DATA PROVIDED:
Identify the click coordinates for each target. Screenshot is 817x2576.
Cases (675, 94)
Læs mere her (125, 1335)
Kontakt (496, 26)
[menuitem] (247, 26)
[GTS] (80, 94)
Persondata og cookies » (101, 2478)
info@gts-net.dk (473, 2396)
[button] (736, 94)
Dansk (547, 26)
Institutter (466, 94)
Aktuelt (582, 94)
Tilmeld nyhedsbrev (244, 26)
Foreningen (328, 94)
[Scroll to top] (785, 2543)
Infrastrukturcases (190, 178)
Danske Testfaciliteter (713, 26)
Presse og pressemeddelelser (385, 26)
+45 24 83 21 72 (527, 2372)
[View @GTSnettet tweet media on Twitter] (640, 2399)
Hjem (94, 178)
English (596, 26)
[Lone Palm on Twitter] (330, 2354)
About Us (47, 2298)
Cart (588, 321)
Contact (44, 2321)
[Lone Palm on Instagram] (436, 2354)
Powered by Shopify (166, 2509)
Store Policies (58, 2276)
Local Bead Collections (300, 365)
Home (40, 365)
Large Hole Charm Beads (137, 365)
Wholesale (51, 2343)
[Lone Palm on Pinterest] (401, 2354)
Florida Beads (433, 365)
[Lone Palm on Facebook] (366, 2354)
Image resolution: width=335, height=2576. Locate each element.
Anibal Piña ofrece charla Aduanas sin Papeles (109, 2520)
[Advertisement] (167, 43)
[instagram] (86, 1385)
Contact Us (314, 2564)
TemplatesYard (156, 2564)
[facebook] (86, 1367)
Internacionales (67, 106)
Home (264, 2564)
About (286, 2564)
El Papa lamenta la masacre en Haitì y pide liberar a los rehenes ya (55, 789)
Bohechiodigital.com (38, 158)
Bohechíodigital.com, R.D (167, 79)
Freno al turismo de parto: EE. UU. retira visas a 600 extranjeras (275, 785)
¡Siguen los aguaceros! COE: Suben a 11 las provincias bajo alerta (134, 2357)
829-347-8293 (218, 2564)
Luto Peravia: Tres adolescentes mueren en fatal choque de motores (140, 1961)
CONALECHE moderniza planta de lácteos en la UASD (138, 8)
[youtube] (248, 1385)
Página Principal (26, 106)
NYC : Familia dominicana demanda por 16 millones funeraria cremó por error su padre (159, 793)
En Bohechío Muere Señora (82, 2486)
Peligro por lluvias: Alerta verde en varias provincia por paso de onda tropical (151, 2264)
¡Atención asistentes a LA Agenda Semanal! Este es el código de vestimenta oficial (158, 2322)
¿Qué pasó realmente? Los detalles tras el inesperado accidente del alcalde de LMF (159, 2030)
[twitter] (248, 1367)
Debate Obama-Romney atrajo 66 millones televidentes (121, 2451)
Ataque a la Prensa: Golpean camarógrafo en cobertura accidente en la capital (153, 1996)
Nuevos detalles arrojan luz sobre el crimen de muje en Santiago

WHAT YOU WILL DO:
Every record must be transcribed exactly as written.

SOLUTION TO THIS TASK:
Identify the click coordinates for each target. Screenshot is 817x2576.
Cases (675, 94)
Læs mere her (125, 1335)
Kontakt (496, 26)
[menuitem] (247, 26)
[GTS] (80, 94)
Persondata og cookies » (101, 2478)
info@gts-net.dk (473, 2396)
[button] (736, 94)
Dansk (547, 26)
Institutter (466, 94)
Aktuelt (582, 94)
Tilmeld nyhedsbrev (244, 26)
Foreningen (328, 94)
[Scroll to top] (785, 2543)
Infrastrukturcases (190, 178)
Danske Testfaciliteter (713, 26)
Presse og pressemeddelelser (385, 26)
+45 24 83 21 72 (527, 2372)
[View @GTSnettet tweet media on Twitter] (640, 2399)
Hjem (94, 178)
English (596, 26)
[Lone Palm on Twitter] (330, 2354)
About Us (47, 2298)
Cart (588, 321)
Contact (44, 2321)
[Lone Palm on Instagram] (436, 2354)
Powered by Shopify (166, 2509)
Store Policies (58, 2276)
Local Bead Collections (300, 365)
Home (40, 365)
Large Hole Charm Beads (137, 365)
Wholesale (51, 2343)
[Lone Palm on Pinterest] (401, 2354)
Florida Beads (433, 365)
[Lone Palm on Facebook] (366, 2354)
Image resolution: width=335, height=2576. Locate each element.
Anibal Piña ofrece charla Aduanas sin Papeles (109, 2520)
[Advertisement] (167, 43)
[instagram] (86, 1385)
Contact Us (314, 2564)
TemplatesYard (156, 2564)
[facebook] (86, 1367)
Internacionales (67, 106)
Home (264, 2564)
About (286, 2564)
El Papa lamenta la masacre en Haitì y pide liberar a los rehenes ya (55, 789)
Bohechiodigital.com (38, 158)
Bohechíodigital.com, R.D (167, 79)
Freno al turismo de parto: EE. UU. retira visas a 600 extranjeras (275, 785)
¡Siguen los aguaceros! COE: Suben a 11 las provincias bajo alerta (134, 2357)
829-347-8293 (218, 2564)
Luto Peravia: Tres adolescentes mueren en fatal choque de motores (140, 1961)
CONALECHE moderniza planta de lácteos en la UASD (138, 8)
[youtube] (248, 1385)
Página Principal (26, 106)
NYC : Familia dominicana demanda por 16 millones funeraria cremó por error su padre (159, 793)
En Bohechío Muere Señora (82, 2486)
Peligro por lluvias: Alerta verde en varias provincia por paso de onda tropical (151, 2264)
¡Atención asistentes a LA Agenda Semanal! Este es el código de vestimenta oficial (158, 2322)
¿Qué pasó realmente? Los detalles tras el inesperado accidente del alcalde de LMF (159, 2030)
[twitter] (248, 1367)
Debate Obama-Romney atrajo 66 millones televidentes (121, 2451)
Ataque a la Prensa: Golpean camarógrafo en cobertura accidente en la capital (153, 1996)
Nuevos detalles arrojan luz sobre el crimen de muje en Santiago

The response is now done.